Heard on the Hill: High percentage of Lawrence residents enrolled in college; ‘Volunteer Fair’ set for Sept. 5; Kansas regents staffer still in running for Ala. chancellor job

Your daily dose of news, notes and links from around Kansas University.

• We’ll start with an interesting bit of analysis of U.S. Census data (I’m not quite as big of a Census nerd as Chad Lawhorn, but I still enjoy a good dose of numbers every now and then).

This one (courtesy of The Atlantic magazine) certainly struck me, though.

What the magazine found was that 31.1 percent of residents in the Lawrence area were enrolled in college or graduate school. That’s the fourth-highest percentage in all the country, trailing just Ames, Iowa (34.2 percent); Ithaca, N.Y. (32.8 percent); and State College, Pa. (31.8 percent).

That means that when the academic season starts, Lawrence feels it more than most college towns. For comparison purposes, even the last city in the top 10 (Gainesville, Fla.) had 26.8 percent of its population enrolled in college or graduate school.

Still, as the article goes on to point out, most college students today live in big metro areas. The top five metro areas with the most college students are home to 4 million students, nearly 18 percent of all the students in the country.

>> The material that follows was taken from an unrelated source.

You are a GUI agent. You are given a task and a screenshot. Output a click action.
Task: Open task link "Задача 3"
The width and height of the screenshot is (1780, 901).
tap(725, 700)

“These figures show that our perceptions of college towns — small main streets near liberal-arts schools with sprawling, ivy-covered grounds — are misnomers,” writes author Richard Florida. “In fact, the norm of U.S. college life is more filled with concrete sidewalks, taxi cabs, and late-night diners.”

• I reported awhile back on a part-time career fair at KU (which apparently went rather well, with more than 1,100 students participating).

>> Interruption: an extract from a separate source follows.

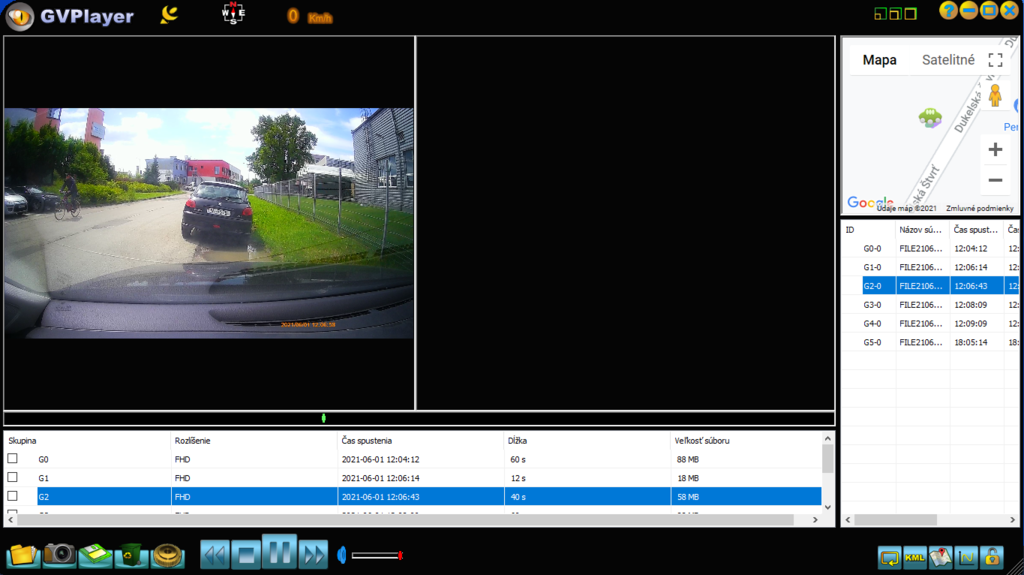The height and width of the screenshot is (575, 1024).
Task: Tick the checkbox for group G0
Action: pos(13,459)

Here’s another twist on the usual career fair idea, courtesy of the KU Career Center and the Center for Community Outreach.

It’s a Volunteer Fair, scheduled from 10 a.m. to 2 p.m. Sept. 5 in the fourth-floor lobby of the Kansas Union.

The idea is to connect students interested in volunteering with organizations that match their interests.

They’ve got a pretty good list of folks signed up to participate, which you can see here.

• Blake Flanders, vice president of workforce development for the Kansas Board of Regents, has advanced to the finalist stage of interviews for the chancellor of the state of Alabama’s two-year college system, reports the Press-Enterprise newspaper in Southern California.

He will have another interview for the post in September. Flanders was one of eight finalists, and now he is up against just two people for the post: Riverside (Calif.) Community College District Chancellor Gregory Gray and Mark Heinrich, president of Shelton State Community College in Tuscaloosa, Ala.